**Short problem**
Copy the material below word for word, from the line containing "Toggle the Sales series in chart legend" through the end of the material, both ends included, and leave the pictures out of your answer.

##### Excerpted records

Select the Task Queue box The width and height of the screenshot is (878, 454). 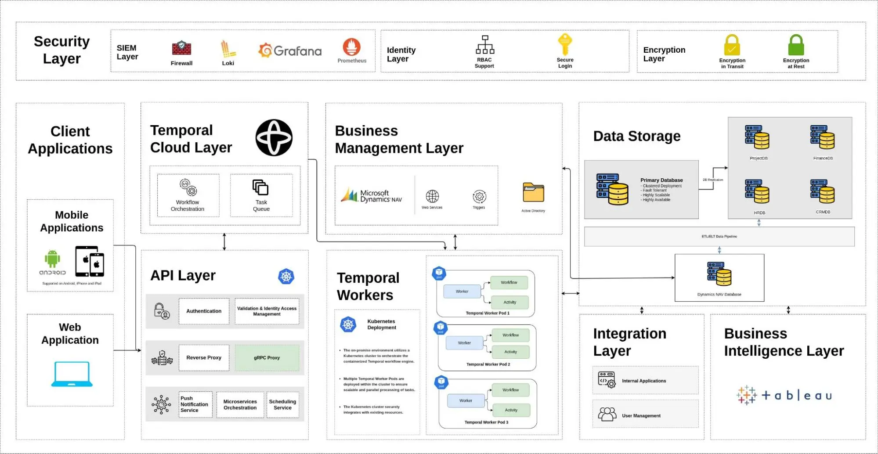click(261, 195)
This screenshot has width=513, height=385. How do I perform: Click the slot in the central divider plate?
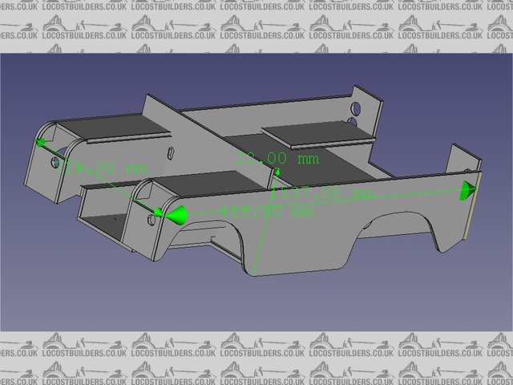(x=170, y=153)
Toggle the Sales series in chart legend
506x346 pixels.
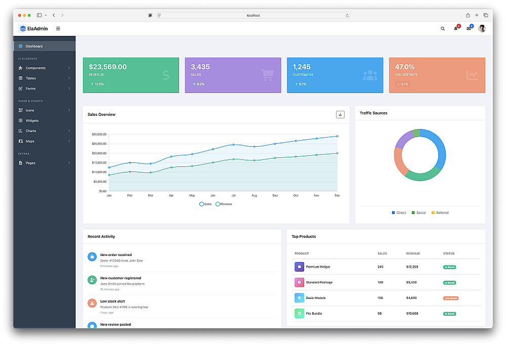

##########

**Finished task**
Toggle the Sales series in chart legend
506x346 pixels.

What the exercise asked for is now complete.